## CHALLENGE
Rewrite the entries starting with the line containing "You are a GUI" and going through the line containing "pos(854,988)", replacing "column header" with "row header" and keeping everything else the same. Leave the pictures out.

## DATA RECORDS
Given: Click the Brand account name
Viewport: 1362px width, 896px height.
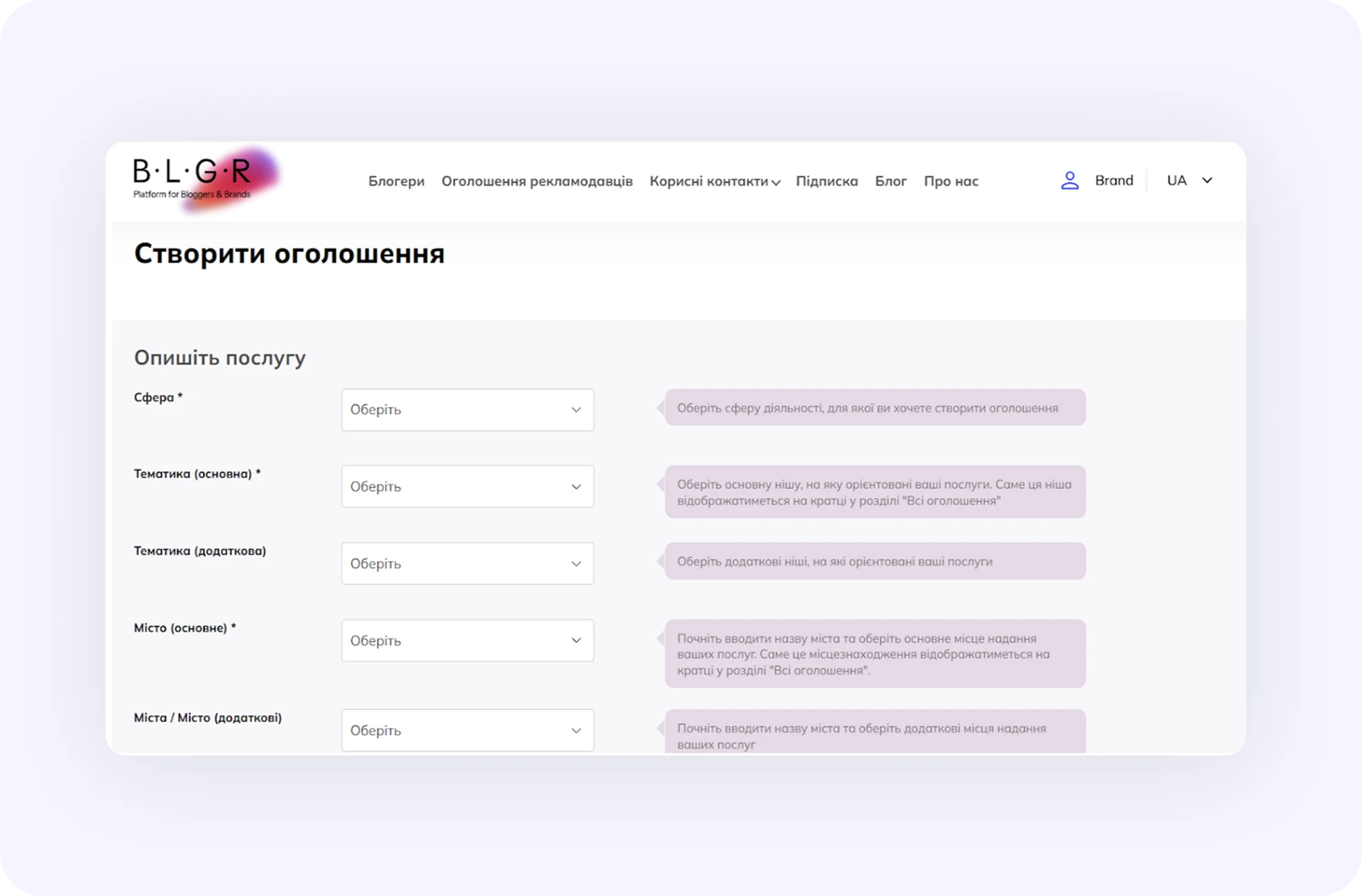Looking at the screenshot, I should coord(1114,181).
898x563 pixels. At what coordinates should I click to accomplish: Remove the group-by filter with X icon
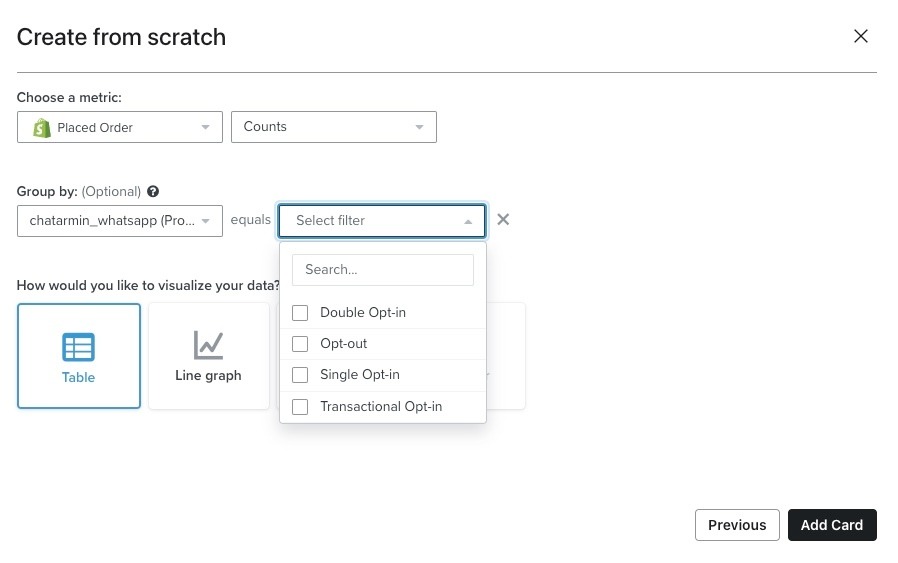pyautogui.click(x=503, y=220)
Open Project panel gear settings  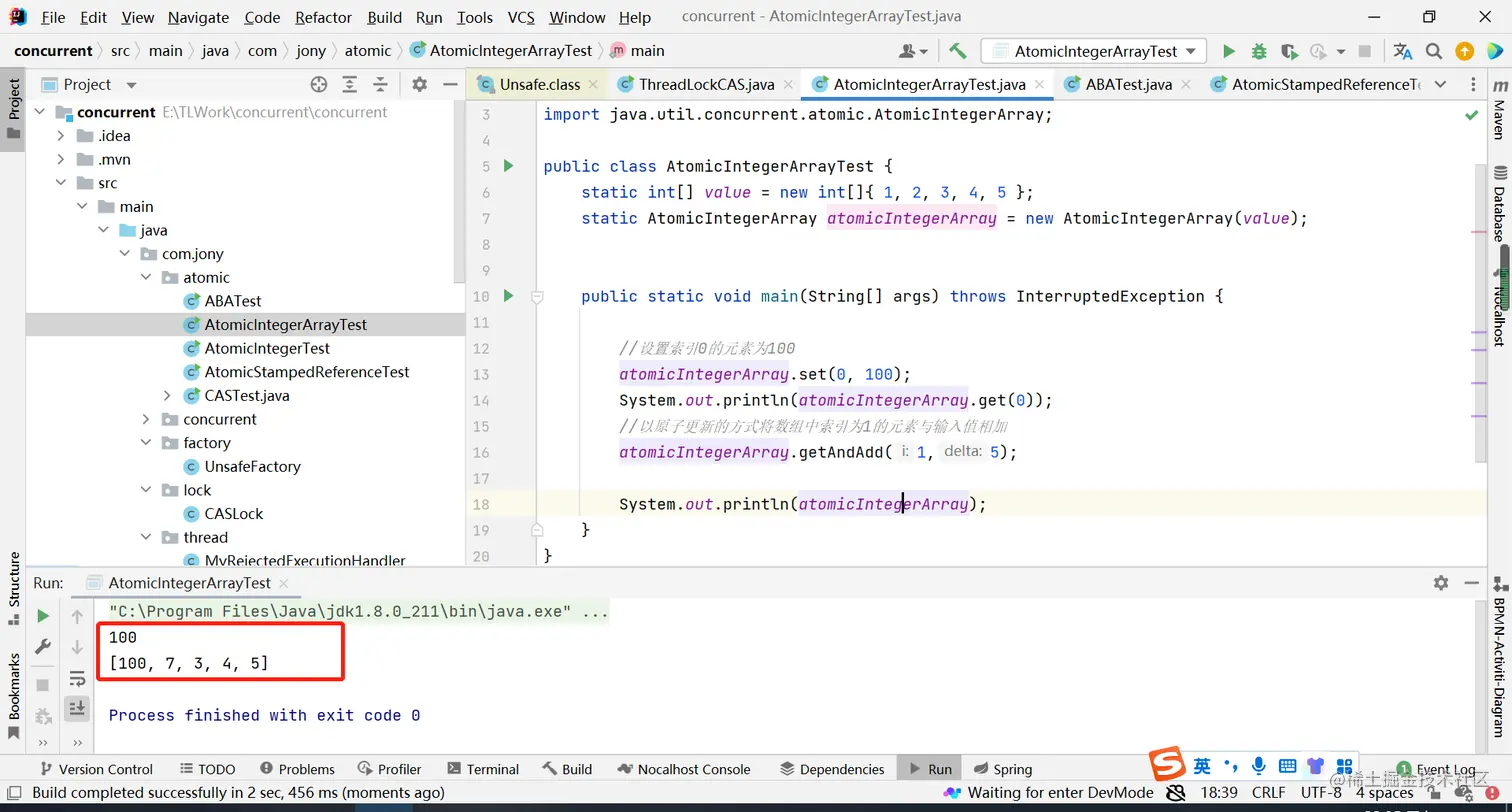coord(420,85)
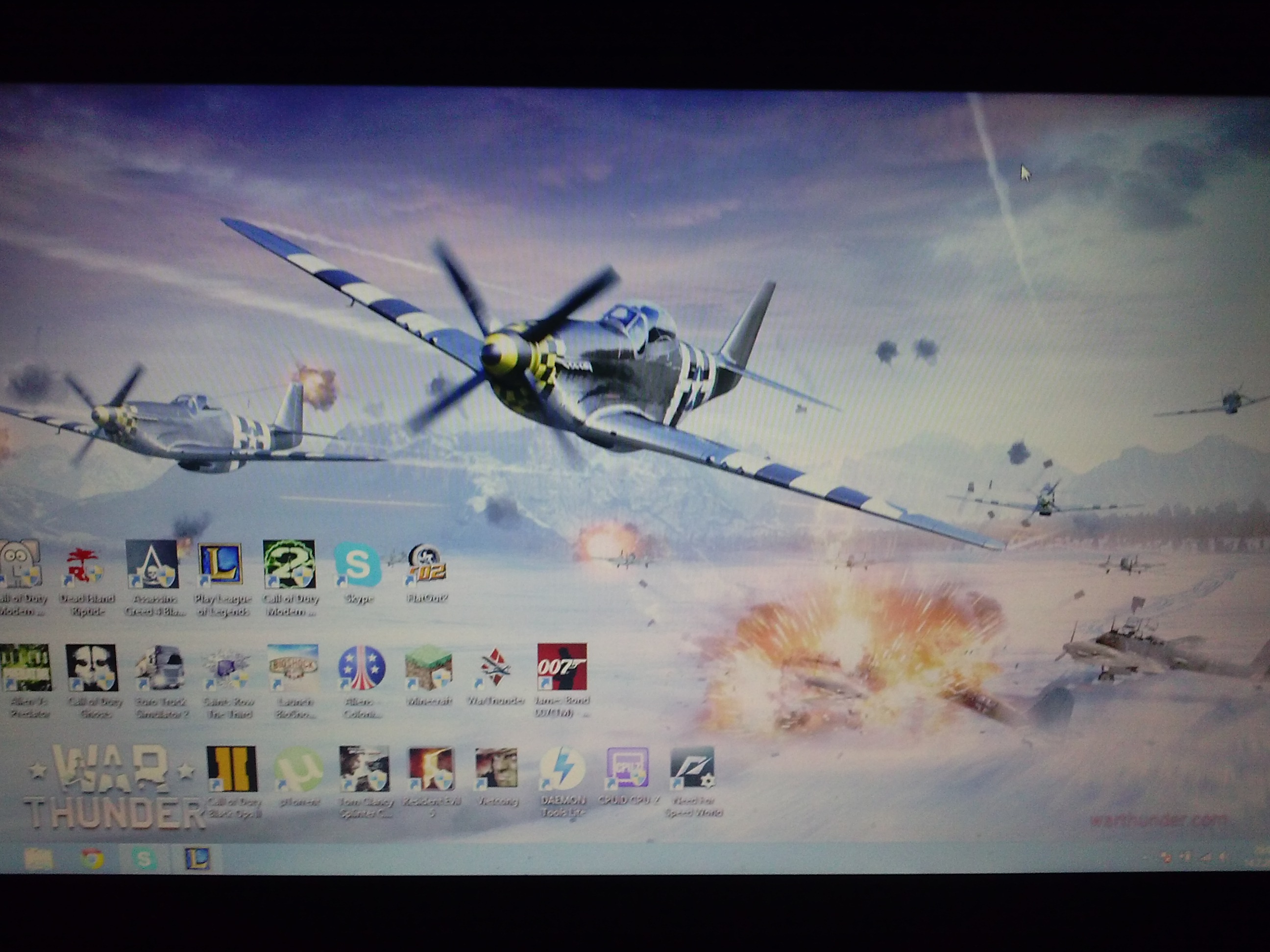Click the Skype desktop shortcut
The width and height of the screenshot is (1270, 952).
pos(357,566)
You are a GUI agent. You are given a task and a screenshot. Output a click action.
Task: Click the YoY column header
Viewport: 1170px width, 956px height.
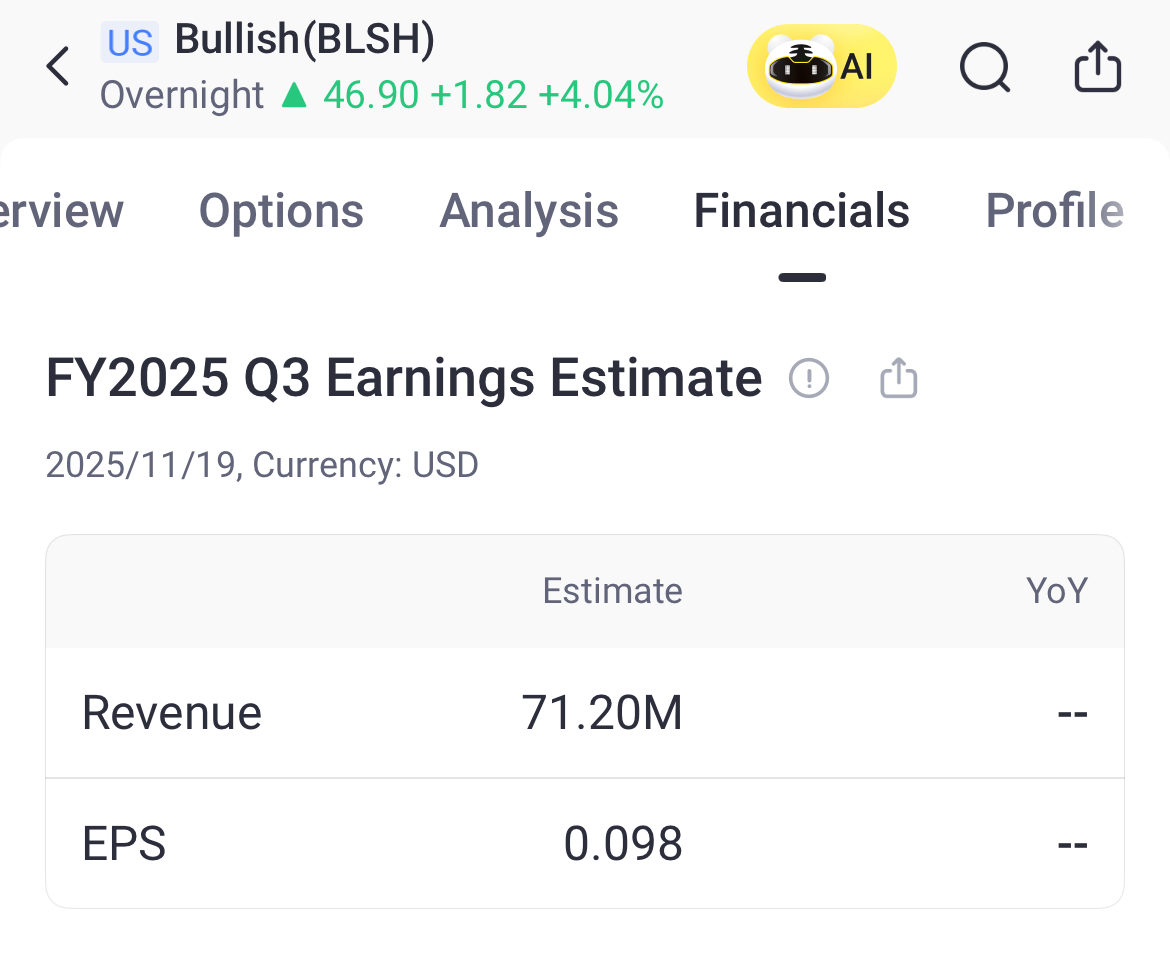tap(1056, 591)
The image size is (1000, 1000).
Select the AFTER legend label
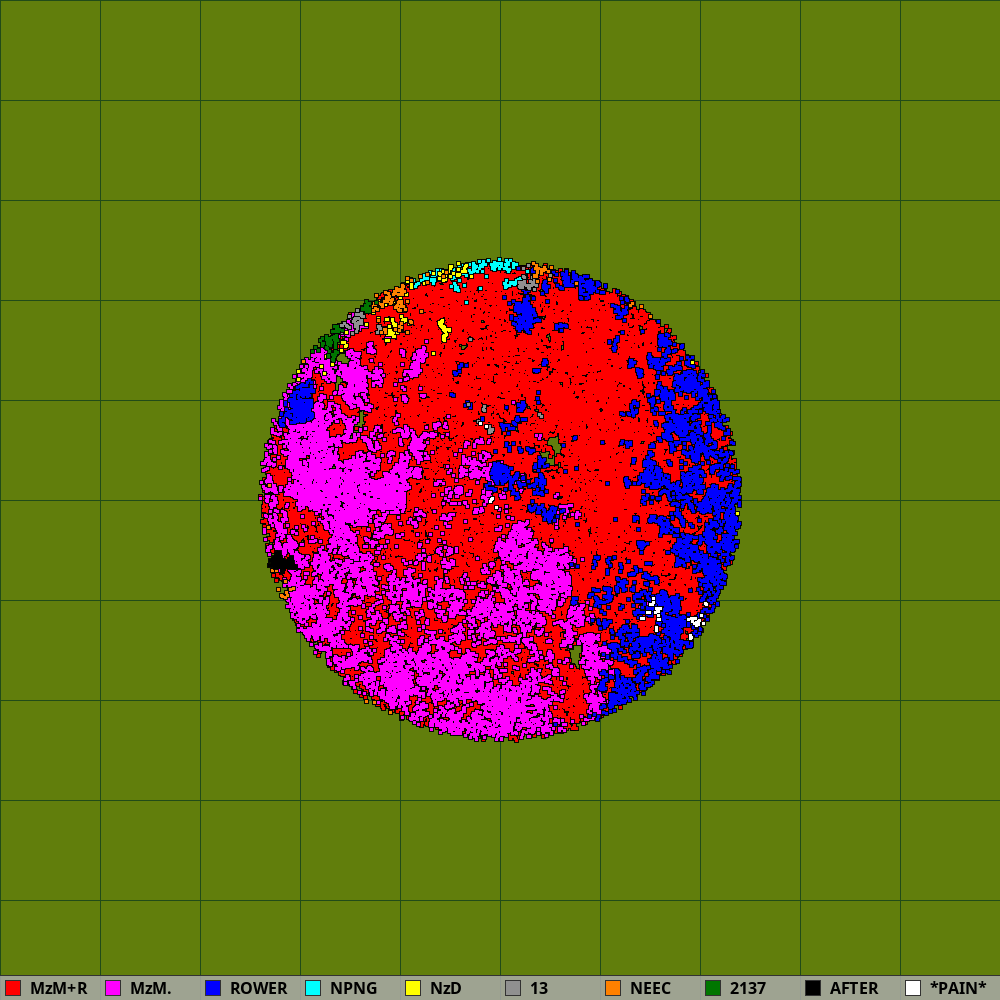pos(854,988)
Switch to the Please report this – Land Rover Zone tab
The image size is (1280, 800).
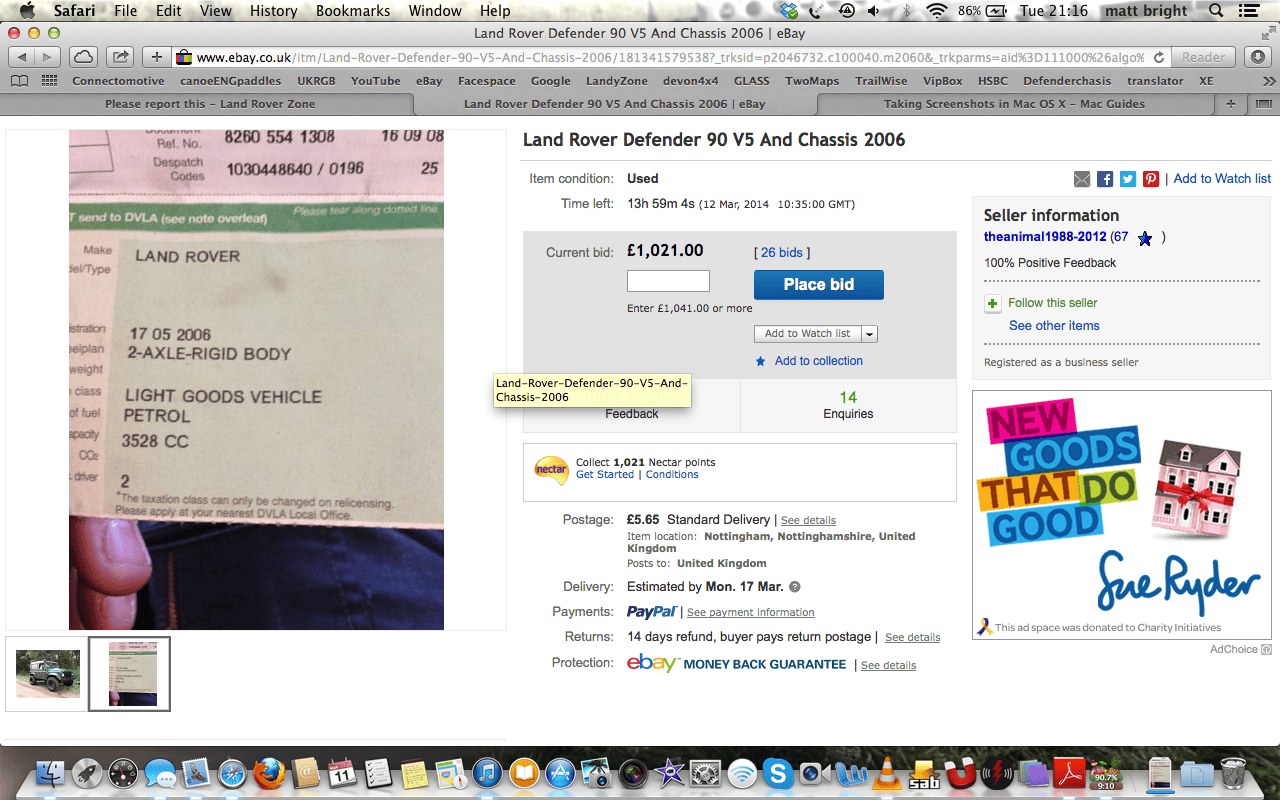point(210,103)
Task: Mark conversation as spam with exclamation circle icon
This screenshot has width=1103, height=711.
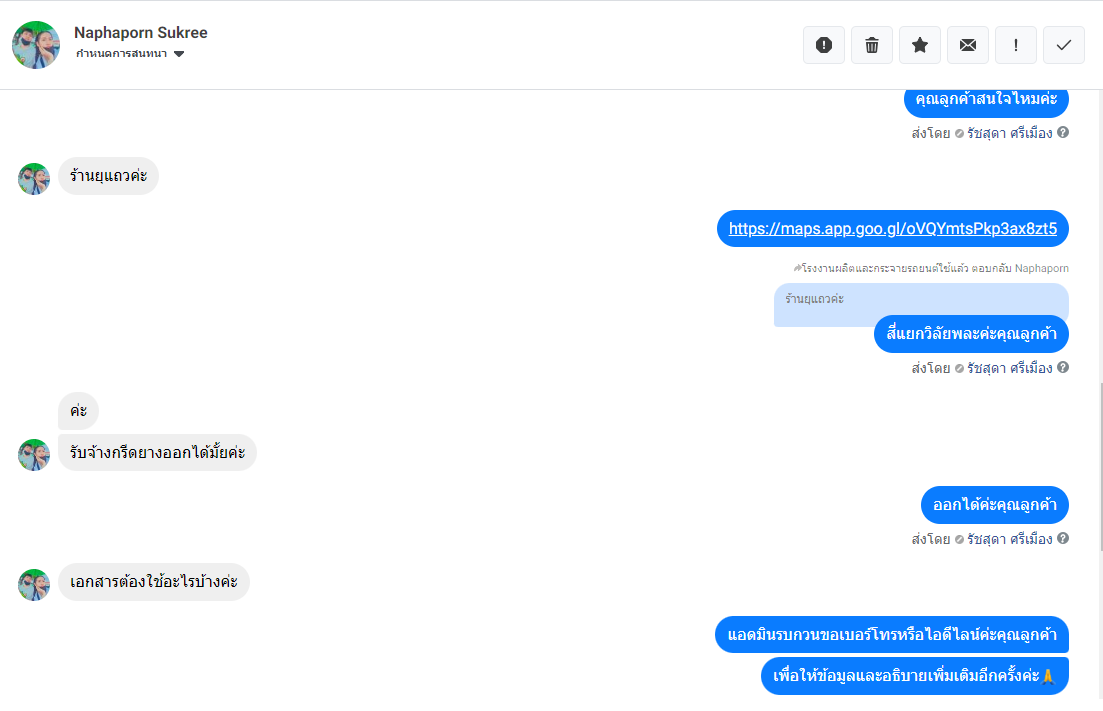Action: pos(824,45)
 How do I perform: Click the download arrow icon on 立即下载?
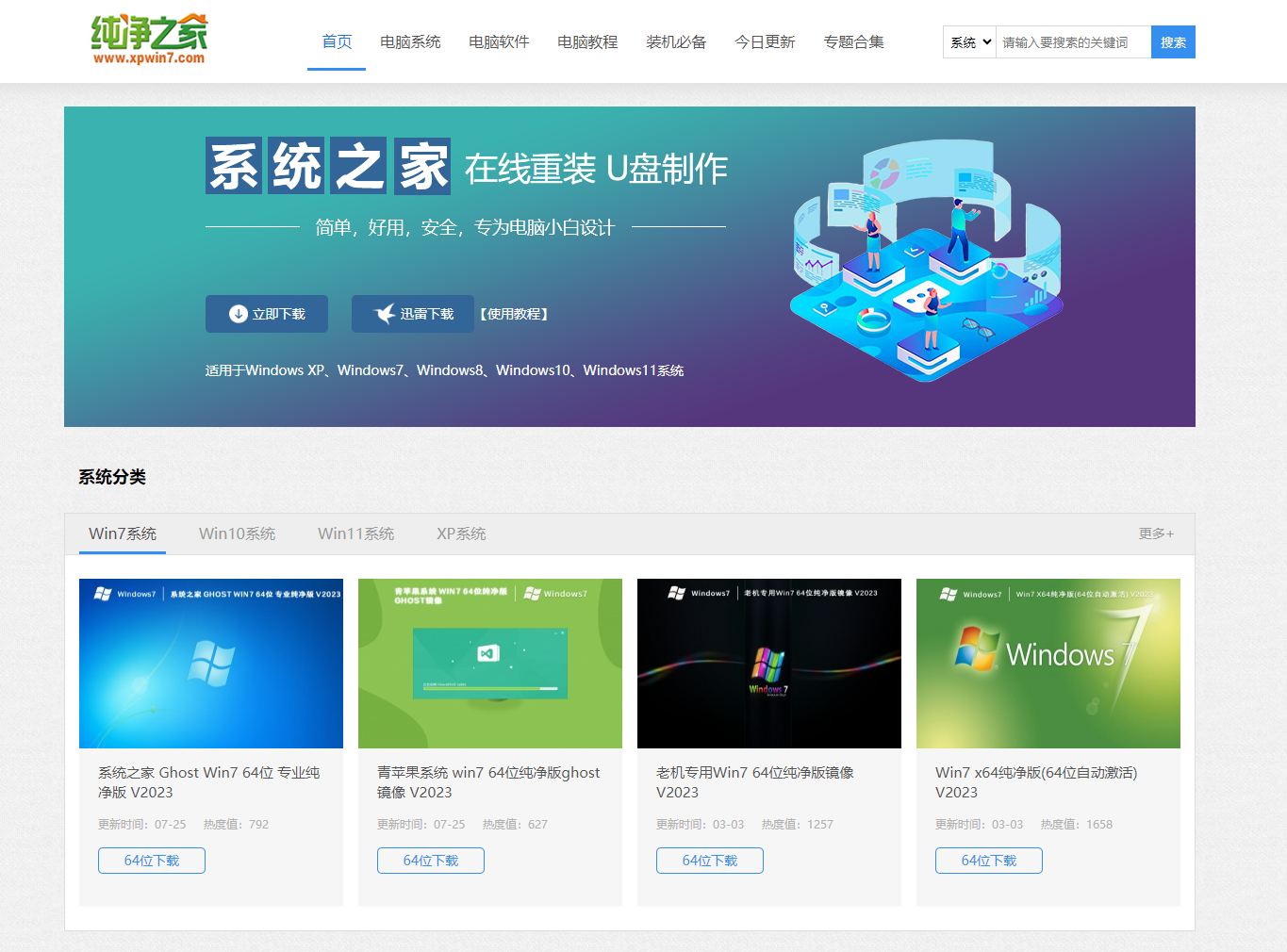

## RESPONSE TO THIS EXERCISE
You are a GUI agent. You are given a task and a screenshot. Output a click action.
Task: Click the YoY row header
Viewport: 1170px width, 956px height.
tap(1056, 591)
The image size is (1000, 1000).
Select the AFTER legend label
pos(854,988)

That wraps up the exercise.